Jason Hobbs, Senior Manager, Application Development at American Airlines, says: “IBM was pivotal in helping us work in a different way. I think we even surprised ourselves on how fast we could put the app into customers' hands.”
Fast, efficient and convenient
American Airlines launched Dynamic Rebooking in less than half the time expected, and now has an app that is easy to enhance based on customer feedback. Hosting on the IBM Cloud Foundry platform paid further dividends when Hurricane Irma struck. The business decided overnight to deploy the app globally to all of American's airports.
Patrick Morin, Managing Director of Customer Technology, American Airlines, comments: “One of our expectations with the IBM Cloud was that the hyper-scale should relieve concerns around infrastructure when rolling out an application globally. When the hurricanes hit, we put that to the test and our confidence turned out to be well-founded: the application worked flawlessly, and we’ve since rolled it out to all 300-plus airports without any issues.”
American has received great customer feedback on the new app, which provides vital information and control to customers when travel plans are disrupted. Customers almost always choose the airline’s first suggestion: a clear validation of American’s underlying algorithms.
Julie Rath, Managing Director, Customer Service Recovery at American Airlines, comments: “The Dynamic Rebooking tool finds the best solution for each customer, walks them through the rebooking process, handles the ticket reissue, serves up the boarding pass, and sends a reroute message for their baggage. By giving control back to the customer, we make a positive impact on their experience.”

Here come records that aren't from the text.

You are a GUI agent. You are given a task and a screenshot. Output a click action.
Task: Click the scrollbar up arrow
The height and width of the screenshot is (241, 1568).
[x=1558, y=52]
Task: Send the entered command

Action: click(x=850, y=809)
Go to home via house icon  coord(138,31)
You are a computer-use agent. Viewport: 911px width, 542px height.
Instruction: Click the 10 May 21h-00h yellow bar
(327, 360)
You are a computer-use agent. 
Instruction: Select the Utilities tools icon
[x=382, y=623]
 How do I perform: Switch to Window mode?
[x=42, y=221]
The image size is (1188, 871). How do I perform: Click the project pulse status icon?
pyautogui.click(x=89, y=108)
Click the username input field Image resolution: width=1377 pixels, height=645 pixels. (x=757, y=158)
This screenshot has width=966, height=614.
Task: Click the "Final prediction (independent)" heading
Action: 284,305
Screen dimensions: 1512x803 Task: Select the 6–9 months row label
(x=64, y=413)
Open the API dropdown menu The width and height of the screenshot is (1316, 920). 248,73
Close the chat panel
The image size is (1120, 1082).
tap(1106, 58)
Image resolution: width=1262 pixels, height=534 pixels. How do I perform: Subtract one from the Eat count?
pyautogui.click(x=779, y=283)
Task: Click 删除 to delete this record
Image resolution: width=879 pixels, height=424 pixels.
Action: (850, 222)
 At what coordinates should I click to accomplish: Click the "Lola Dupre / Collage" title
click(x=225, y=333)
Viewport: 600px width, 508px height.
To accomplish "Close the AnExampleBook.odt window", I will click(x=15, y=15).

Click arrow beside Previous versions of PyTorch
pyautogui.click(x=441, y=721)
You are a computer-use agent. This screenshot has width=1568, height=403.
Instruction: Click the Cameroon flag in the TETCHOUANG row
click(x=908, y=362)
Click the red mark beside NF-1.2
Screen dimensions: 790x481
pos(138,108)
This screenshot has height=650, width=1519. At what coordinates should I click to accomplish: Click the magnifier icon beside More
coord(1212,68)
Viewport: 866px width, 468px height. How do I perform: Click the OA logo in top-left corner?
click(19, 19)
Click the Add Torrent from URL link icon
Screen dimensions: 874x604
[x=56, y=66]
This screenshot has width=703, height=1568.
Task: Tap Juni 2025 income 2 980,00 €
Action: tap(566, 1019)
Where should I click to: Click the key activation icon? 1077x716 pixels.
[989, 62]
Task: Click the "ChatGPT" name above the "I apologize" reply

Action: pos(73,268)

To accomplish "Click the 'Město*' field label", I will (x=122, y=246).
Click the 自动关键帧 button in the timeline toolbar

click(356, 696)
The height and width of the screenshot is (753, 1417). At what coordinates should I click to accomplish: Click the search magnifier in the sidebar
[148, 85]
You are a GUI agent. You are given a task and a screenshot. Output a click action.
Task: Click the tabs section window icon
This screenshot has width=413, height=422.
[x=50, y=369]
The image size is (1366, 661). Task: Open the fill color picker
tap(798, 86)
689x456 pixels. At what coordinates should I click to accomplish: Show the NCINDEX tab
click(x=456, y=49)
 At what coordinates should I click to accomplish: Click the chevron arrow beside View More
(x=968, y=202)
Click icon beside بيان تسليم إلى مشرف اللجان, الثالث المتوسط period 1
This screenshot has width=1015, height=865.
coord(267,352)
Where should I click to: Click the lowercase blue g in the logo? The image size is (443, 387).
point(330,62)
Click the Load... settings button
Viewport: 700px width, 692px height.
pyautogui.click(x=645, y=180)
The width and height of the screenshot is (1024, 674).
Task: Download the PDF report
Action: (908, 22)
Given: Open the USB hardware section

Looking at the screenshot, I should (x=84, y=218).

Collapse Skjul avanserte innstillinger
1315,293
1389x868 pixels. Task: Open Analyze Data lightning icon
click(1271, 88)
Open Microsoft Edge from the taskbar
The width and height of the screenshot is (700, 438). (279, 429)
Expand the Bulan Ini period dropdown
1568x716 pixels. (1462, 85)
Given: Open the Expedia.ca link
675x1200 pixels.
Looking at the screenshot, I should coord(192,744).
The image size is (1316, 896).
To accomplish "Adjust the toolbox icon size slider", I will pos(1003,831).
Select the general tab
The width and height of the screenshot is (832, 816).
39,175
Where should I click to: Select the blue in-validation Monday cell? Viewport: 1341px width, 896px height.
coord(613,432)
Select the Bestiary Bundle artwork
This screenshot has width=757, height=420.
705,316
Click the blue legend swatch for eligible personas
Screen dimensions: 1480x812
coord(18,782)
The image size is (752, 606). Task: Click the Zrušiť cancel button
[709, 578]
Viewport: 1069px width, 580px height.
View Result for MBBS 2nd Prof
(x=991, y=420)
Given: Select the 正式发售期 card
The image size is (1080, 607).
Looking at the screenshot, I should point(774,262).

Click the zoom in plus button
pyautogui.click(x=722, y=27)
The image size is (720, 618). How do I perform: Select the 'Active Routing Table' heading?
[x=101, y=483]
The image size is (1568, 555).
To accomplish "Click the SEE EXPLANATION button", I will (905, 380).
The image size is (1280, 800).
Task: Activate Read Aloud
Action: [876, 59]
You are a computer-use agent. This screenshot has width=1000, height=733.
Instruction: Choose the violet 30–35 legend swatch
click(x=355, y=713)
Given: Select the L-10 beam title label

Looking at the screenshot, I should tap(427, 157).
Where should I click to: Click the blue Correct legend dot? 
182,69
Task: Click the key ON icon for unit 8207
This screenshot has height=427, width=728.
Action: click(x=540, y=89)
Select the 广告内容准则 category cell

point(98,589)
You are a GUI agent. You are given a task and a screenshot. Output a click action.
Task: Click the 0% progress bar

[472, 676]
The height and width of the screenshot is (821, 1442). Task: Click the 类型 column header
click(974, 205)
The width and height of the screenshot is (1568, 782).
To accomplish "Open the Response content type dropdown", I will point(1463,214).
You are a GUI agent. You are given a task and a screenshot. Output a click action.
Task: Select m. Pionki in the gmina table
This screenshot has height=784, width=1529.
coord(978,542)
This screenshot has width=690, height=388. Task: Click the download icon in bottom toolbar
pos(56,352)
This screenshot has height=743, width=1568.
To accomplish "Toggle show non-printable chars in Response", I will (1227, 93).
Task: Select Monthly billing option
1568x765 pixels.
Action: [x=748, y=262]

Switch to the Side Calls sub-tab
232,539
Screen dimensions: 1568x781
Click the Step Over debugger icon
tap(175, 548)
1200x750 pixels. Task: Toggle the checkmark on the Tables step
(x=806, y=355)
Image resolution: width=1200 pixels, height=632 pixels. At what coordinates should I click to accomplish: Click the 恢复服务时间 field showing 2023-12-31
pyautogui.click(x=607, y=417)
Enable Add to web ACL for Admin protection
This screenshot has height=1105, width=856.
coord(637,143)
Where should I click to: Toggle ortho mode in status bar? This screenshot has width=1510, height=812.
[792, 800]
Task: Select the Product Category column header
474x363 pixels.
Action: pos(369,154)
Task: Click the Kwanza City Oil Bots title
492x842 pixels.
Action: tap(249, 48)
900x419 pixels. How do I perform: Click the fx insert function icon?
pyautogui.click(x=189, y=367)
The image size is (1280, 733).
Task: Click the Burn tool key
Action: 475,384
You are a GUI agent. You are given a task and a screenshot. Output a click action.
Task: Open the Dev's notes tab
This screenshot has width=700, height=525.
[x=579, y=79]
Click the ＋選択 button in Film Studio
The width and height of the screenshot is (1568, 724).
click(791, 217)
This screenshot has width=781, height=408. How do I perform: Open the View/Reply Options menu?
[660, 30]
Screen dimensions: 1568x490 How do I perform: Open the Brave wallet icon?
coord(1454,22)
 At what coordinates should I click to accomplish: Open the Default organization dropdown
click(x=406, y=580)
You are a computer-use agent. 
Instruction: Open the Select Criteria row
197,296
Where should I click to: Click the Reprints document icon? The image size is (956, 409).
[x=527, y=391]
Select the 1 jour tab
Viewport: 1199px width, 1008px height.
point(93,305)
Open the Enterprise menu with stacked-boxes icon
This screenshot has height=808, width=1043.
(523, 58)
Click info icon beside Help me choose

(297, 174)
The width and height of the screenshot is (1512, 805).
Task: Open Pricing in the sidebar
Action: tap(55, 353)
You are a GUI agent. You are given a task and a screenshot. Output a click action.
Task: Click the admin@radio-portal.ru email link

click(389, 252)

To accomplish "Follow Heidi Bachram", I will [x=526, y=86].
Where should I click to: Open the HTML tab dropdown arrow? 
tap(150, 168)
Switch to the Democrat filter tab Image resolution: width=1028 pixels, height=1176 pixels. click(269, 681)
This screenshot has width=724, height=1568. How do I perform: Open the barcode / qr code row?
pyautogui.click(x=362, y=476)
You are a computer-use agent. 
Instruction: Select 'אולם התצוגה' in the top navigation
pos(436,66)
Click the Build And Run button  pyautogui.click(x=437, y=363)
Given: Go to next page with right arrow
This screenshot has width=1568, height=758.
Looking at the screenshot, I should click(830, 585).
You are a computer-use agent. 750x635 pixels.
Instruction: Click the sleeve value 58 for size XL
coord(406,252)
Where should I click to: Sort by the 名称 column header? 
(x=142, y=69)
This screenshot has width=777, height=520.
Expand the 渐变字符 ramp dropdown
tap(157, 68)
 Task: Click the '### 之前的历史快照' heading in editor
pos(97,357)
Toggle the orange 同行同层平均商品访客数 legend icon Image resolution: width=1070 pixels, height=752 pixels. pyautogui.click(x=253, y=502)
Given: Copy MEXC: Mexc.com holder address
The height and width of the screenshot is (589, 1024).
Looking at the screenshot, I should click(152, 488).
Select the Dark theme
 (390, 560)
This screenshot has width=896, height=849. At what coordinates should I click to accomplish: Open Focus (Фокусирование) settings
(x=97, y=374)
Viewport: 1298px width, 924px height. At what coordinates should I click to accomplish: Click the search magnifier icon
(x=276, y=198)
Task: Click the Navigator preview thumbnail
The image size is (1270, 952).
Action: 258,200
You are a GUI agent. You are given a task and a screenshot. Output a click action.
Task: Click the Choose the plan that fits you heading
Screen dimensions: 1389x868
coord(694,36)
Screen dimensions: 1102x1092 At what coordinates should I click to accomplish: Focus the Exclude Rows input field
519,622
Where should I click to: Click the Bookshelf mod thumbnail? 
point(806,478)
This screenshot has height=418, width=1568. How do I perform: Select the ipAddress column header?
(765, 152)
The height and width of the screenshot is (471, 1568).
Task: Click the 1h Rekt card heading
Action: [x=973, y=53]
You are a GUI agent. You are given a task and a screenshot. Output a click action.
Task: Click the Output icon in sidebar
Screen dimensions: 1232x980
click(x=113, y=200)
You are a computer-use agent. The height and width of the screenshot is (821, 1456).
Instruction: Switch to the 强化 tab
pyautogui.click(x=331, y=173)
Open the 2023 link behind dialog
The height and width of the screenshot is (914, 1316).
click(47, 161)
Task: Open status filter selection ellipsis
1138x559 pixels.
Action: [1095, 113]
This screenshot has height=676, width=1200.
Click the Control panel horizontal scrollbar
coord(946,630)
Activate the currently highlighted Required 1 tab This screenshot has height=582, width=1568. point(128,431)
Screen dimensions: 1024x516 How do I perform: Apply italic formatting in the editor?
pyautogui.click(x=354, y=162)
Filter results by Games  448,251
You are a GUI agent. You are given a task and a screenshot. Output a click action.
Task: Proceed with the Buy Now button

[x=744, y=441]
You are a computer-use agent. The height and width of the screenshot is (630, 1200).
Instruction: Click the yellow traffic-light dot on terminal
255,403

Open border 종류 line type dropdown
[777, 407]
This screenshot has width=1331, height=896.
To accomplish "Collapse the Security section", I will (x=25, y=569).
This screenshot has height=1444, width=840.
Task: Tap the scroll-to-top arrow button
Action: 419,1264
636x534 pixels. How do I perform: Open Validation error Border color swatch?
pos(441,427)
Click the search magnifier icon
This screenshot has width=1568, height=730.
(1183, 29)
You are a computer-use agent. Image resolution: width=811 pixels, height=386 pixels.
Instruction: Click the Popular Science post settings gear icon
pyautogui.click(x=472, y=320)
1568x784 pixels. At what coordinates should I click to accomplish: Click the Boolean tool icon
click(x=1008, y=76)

While Dynamic Rebooking was in development, IBM and American also worked on the bigger migration of aa.com, customer mobile and kiosk apps to IBM Cloud Infrastructure as a Service, using VMware HCX on IBM Cloud to automate the migration of hundreds of VMware virtual machines to the IBM Cloud. This sliced six months from the original timeline, enabling American to avoid a looming capital expenditure to refresh its existing hardware. Migrating to IBM Cloud also significantly improved server performance and reliability, and reduced the end user response time.
IBM assumed responsibility for operational managed services for both the migrated and transformed environments via a single support model for multi-cloud environments.
With customer-facing apps running on open platforms in the IBM Cloud, and a cloud-native approach to development, American is achieving its key objective of innovating faster in response to changing customer requirements. The airline can also plug in other pre-built services on IBM Cloud, such as web load balancing, weather forecasting and machine learning. The coding time previously dedicated to maintenance is now available for new requirements, helping American innovate for its customers and outpace competitors. Beyond the technology, American has more closely aligned its business and technology organizations to work together in rapid cycles of co-creation to meet customer needs.
Maya Leibman, EVP & Chief Information Officer, American Airlines, concludes: “From a process, culture and education standpoint, IBM has been there every step of the way, helping us keep pace with customer expectations.”
American Airlines Group Inc. was formed on December 9, 2013 with the closing of the merger between American Airlines and US Airways Group. The company has more than 120,000 employees and lists on NASDAQ Global Select Market under the ticker symbol AAL. In 2015, its stock joined the S&P 500 index.
American Airlines and American Eagle offer an average of nearly 6,700 flights per day to nearly 350 destinations in more than 50 countries. American has hubs in Charlotte, Chicago, Dallas/Fort Worth, Los Angeles, Miami, New York, Philadelphia, Phoenix, and Washington, D.C. American is a founding member of the oneworld® alliance, whose members serve more than 1,000 destinations with about 14,250 daily flights to over 150 countries.